Hi I'm hosted on Heroku running postgresql 9.1.6 on a their Ika plan (7,5gb ram). I have a table called cars. I need to do the following:
SELECT COUNT(*) FROM "cars" WHERE "cars"."reference_id" = 'toyota_hilux'
Now this takes an awful lot of time (64 sec!!!)
Aggregate (cost=2849.52..2849.52 rows=1 width=0) (actual time=63388.390..63388.391 rows=1 loops=1)
-> Bitmap Heap Scan on cars (cost=24.76..2848.78 rows=1464 width=0) (actual time=1169.581..63387.361 rows=739 loops=1)
Recheck Cond: ((reference_id)::text = 'toyota_hilux'::text)
-> Bitmap Index Scan on index_cars_on_reference_id (cost=0.00..24.69 rows=1464 width=0) (actual time=547.530..547.530 rows=832 loops=1)
Index Cond: ((reference_id)::text = 'toyota_hilux'::text)
Total runtime: 64112.412 ms
A little background:
The table holds around 3.2m rows, and the column that I'm trying to count on, has the following setup:
reference_id character varying(50);
and index:
CREATE INDEX index_cars_on_reference_id
ON cars
USING btree
(reference_id COLLATE pg_catalog."default" );
What am I doing wrong? I expect that this performance is not what I should expect - or should I?
What #Satya claims in his comment is not quite true. In the presence of a matching index, the planner only chooses a full table scan if table statistics imply it would return more than around 5 % (depends) of the table, because it is then faster to scan the whole table.
As you see from your own question this is not the case for your query. It uses a Bitmap Index Scan followed by a Bitmap Heap Scan. Though I would have expected a plain index scan. (?)
I notice two more things in your explain output:
The first scan find 832 rows, while the second reduces the count to 739. This would indicate that you have many dead tuples in your index.
Check the execution time after each step with EXPLAIN ANALYZE and maybe add the results to your question:
First, rerun the query with EXPLAIN ANALYZE two or three times to populate the cache. What's the result of the last run compared to the first?
Next:
VACUUM ANALYZE cars;
Rerun.
If you have lots of write operations on the table, I would set a fill factor lower than 100. Like:
ALTER TABLE cars SET (fillfactor=90);
Lower if your row size is big or you have a lot of write operations. Then:
VACUUM FULL ANALYZE cars;
This will take a while. Rerun.
Or, if you can afford to do this (and other important queries do not have contradicting requirements):
CLUSTER cars USING index_cars_on_reference_id;
This rewrites the table in the physical order of the index, which should make this kind of query much faster.
Normalize schema
If you need this to be really fast, create a table car_type with a serial primary key and reference it from the table cars. This will shrink the necessary index to a fraction of what it is now.

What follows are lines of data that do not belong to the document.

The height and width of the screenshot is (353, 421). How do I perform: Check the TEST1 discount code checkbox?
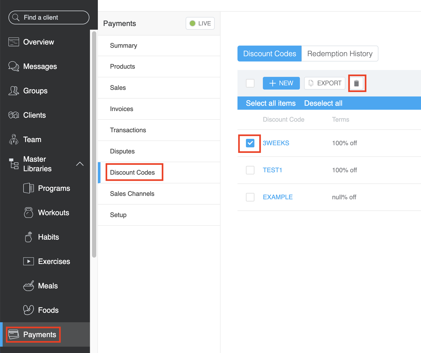click(x=250, y=170)
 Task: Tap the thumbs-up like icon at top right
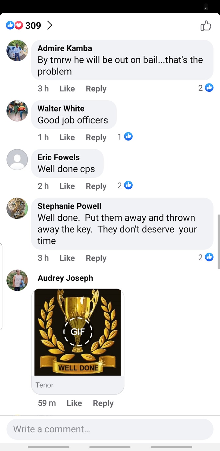click(206, 26)
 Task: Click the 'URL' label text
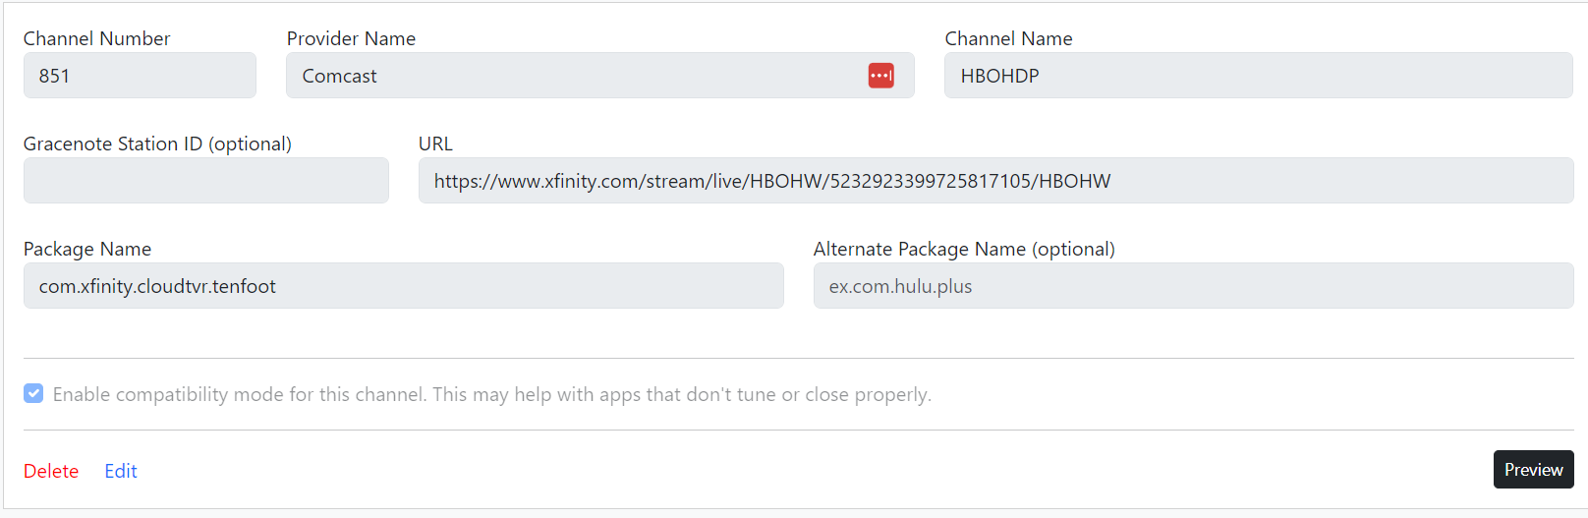point(435,144)
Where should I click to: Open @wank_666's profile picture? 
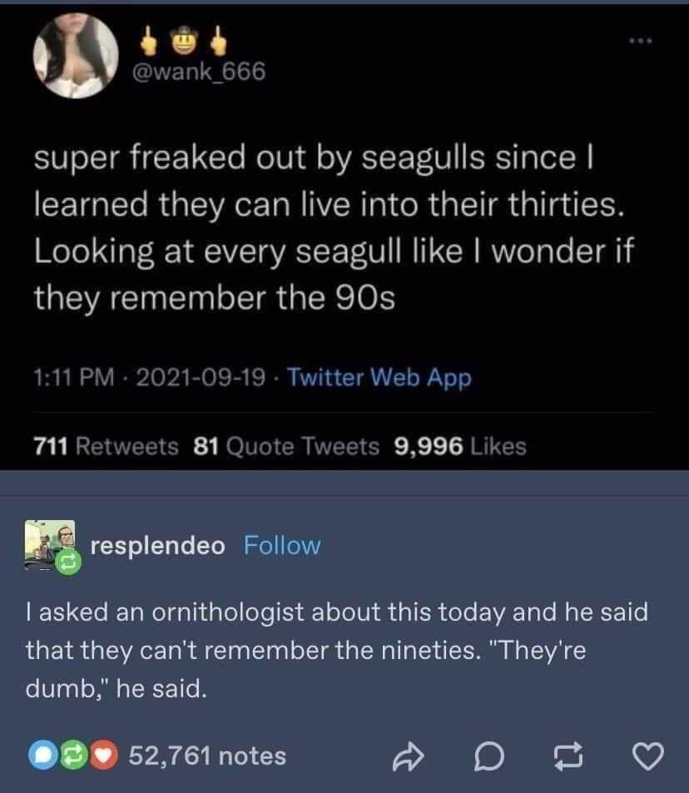coord(75,55)
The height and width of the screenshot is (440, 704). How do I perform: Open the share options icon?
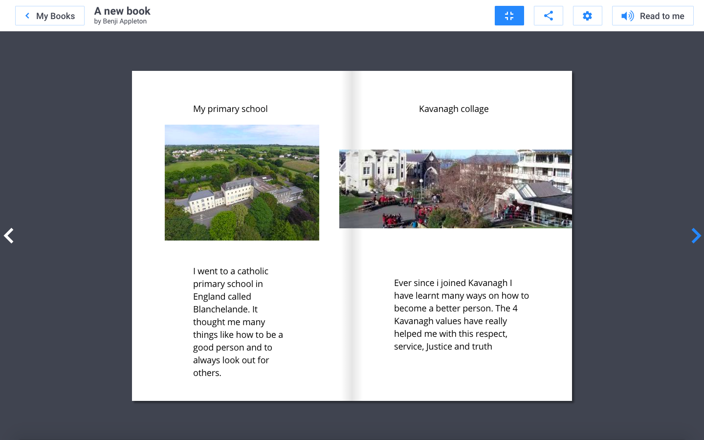pyautogui.click(x=548, y=16)
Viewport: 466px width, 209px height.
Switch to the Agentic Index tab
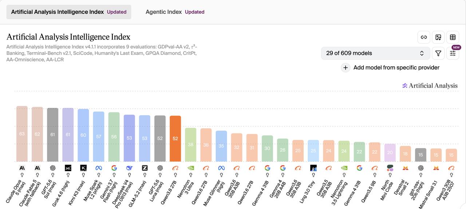175,12
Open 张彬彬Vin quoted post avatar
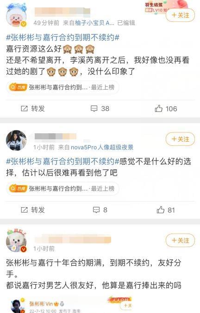 pyautogui.click(x=17, y=306)
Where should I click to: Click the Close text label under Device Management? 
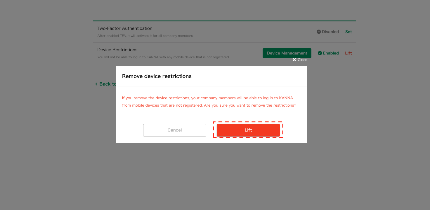click(302, 59)
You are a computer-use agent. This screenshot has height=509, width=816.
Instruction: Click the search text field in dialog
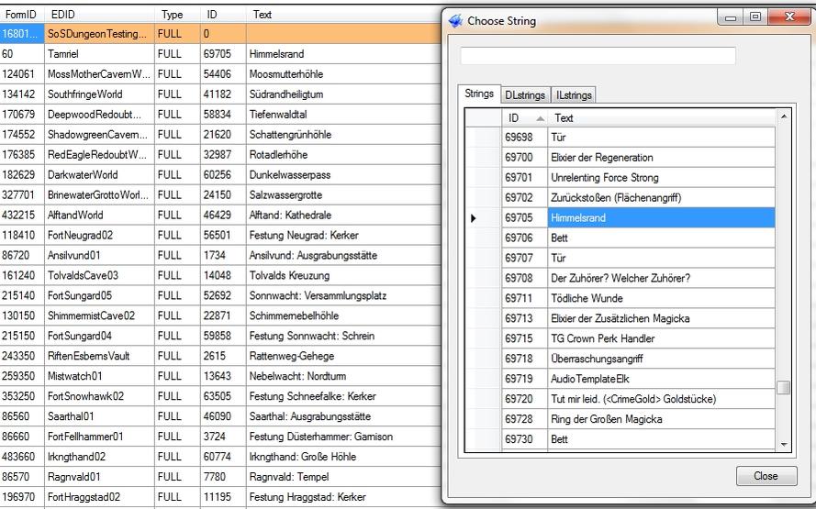598,56
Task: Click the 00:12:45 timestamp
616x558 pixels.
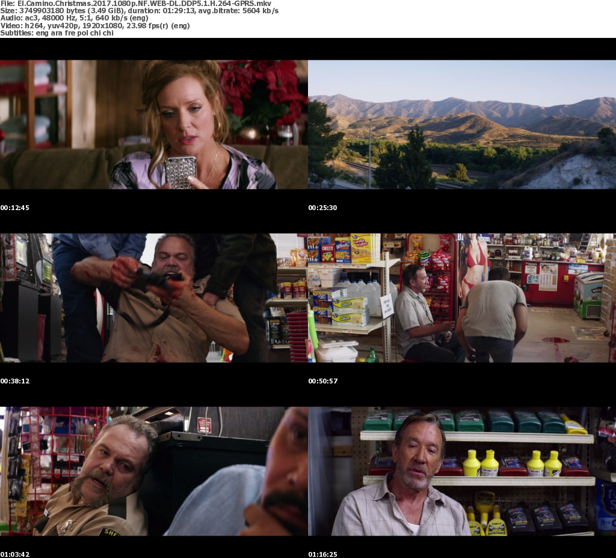Action: tap(15, 208)
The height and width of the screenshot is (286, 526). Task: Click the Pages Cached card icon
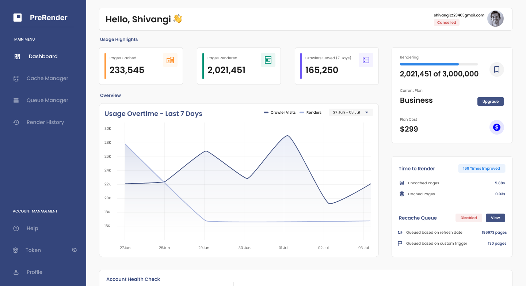170,60
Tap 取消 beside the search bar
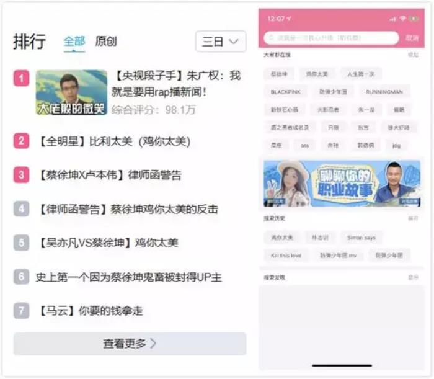Image resolution: width=434 pixels, height=379 pixels. (x=412, y=38)
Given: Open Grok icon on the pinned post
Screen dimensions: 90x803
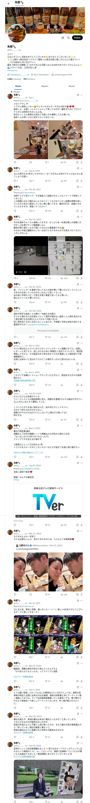Looking at the screenshot, I should tap(78, 95).
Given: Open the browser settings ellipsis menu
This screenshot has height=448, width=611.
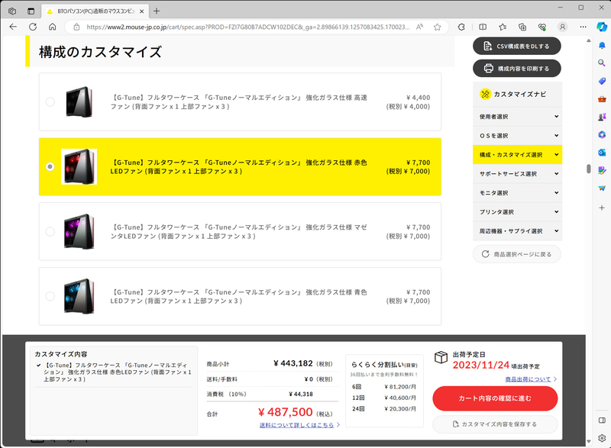Looking at the screenshot, I should coord(583,27).
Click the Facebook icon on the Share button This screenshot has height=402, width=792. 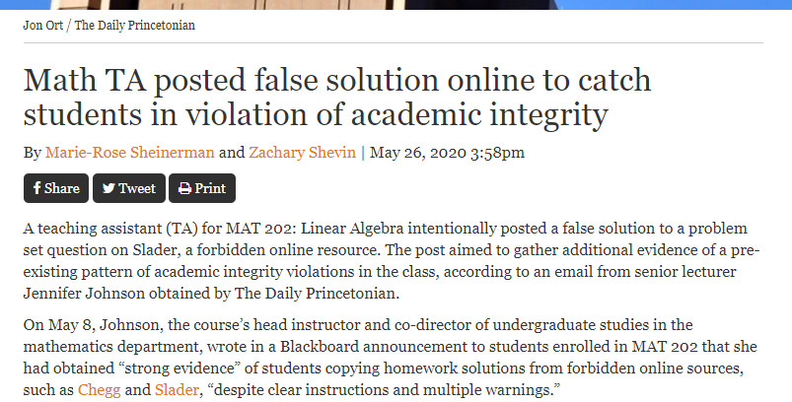coord(37,188)
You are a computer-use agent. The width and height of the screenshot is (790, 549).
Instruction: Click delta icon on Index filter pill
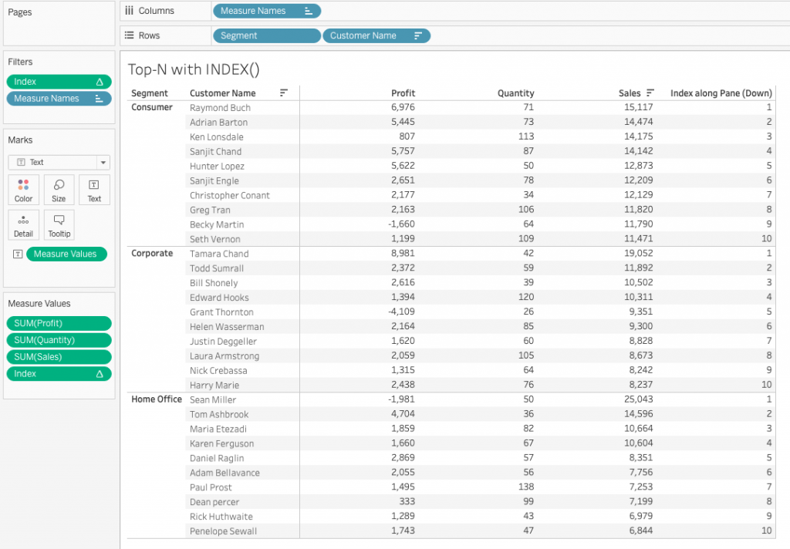pos(100,82)
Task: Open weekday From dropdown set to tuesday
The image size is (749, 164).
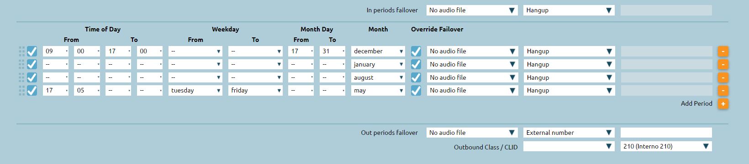Action: (x=195, y=90)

Goes without saying that you make a backup before you try any of this.
CREATE temp TABLE car_type (
car_type_id serial PRIMARY KEY
, car_type text
);
INSERT INTO car_type (car_type)
SELECT DISTINCT car_type_id FROM cars ORDER BY car_type_id;
ANALYZE car_type;
CREATE UNIQUE INDEX car_type_uni_idx ON car_type (car_type); -- unique types
ALTER TABLE cars RENAME COLUMN car_type_id TO car_type; -- rename old col
ALTER TABLE cars ADD COLUMN car_type_id int; -- add new int col
UPDATE cars c
SET car_type_id = ct.car_type_id
FROM car_type ct
WHERE ct.car_type = c.car_type;
ALTER TABLE cars DROP COLUMN car_type; -- drop old varchar col
CREATE INDEX cars_car_type_id_idx ON cars (car_type_id);
ALTER TABLE cars
ADD CONSTRAINT cars_car_type_id_fkey FOREIGN KEY (car_type_id )
REFERENCES car_type (car_type_id) ON UPDATE CASCADE; -- add fk
VACUUM FULL ANALYZE cars;
Or, if you want to go all-out:
CLUSTER cars USING cars_car_type_id_idx;
Your query would now look like this:
SELECT count(*)
FROM cars
WHERE car_type_id = (SELECT car_type_id FROM car_type
WHERE car_type = 'toyota_hilux')
And should be even faster. Mainly because index and table are smaller now, but also because integer handling is faster than varchar handling. The gain will not be dramatic over the clustered table on the varchar column, though.
A welcome side effect: if you have to rename a type, it's a tiny UPDATE to one row now, not messing with the big table at all.